# Assigned task
Reproduce, unchanged, the lines between the one holding "Click the Advanced Settings scroll down arrow" and the last line of the records, including both ends, but no pictures.

________

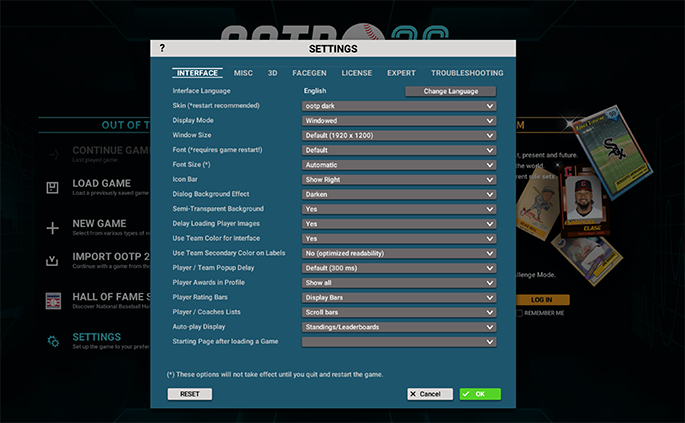Expand the Semi-Transparent Background Yes dropdown
Viewport: 685px width, 423px height.
coord(399,209)
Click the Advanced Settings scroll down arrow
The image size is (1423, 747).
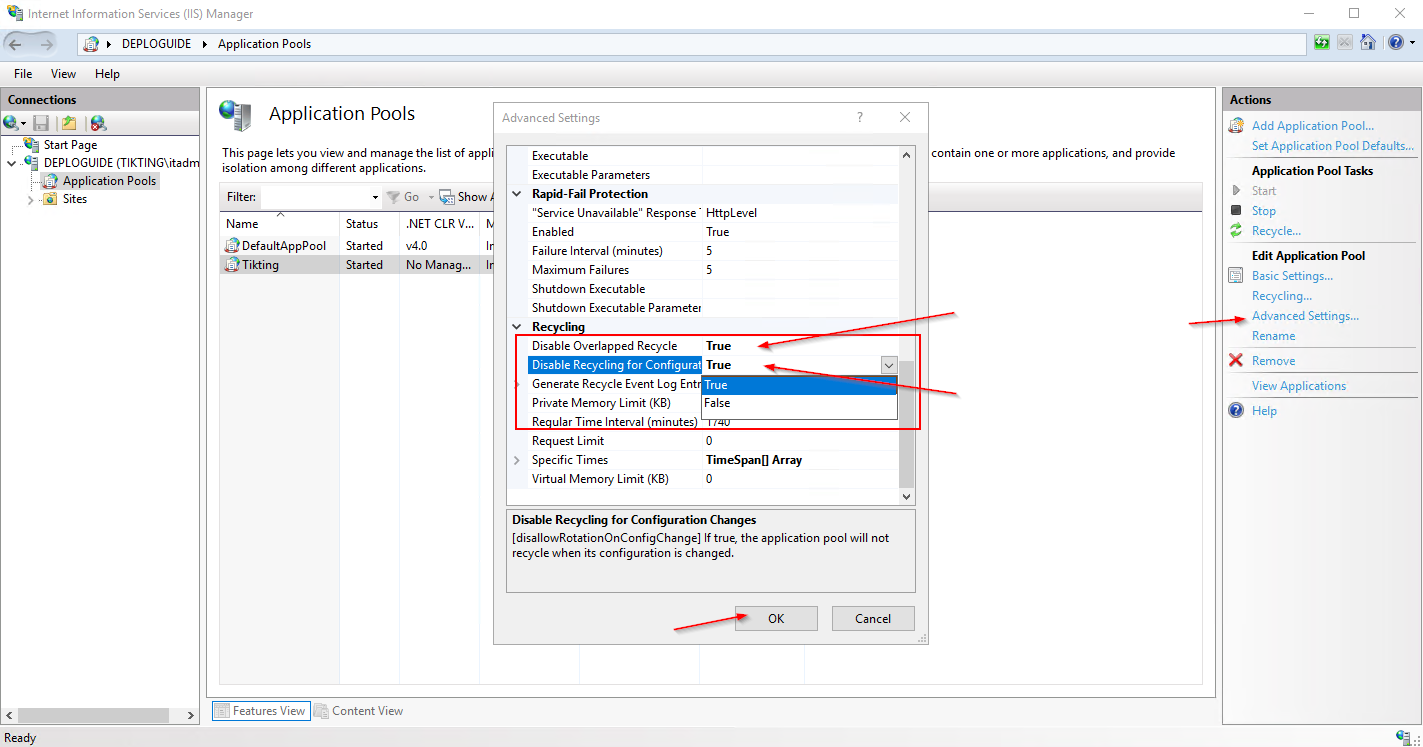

________

# Final answer
Click the Advanced Settings scroll down arrow
The image size is (1423, 747).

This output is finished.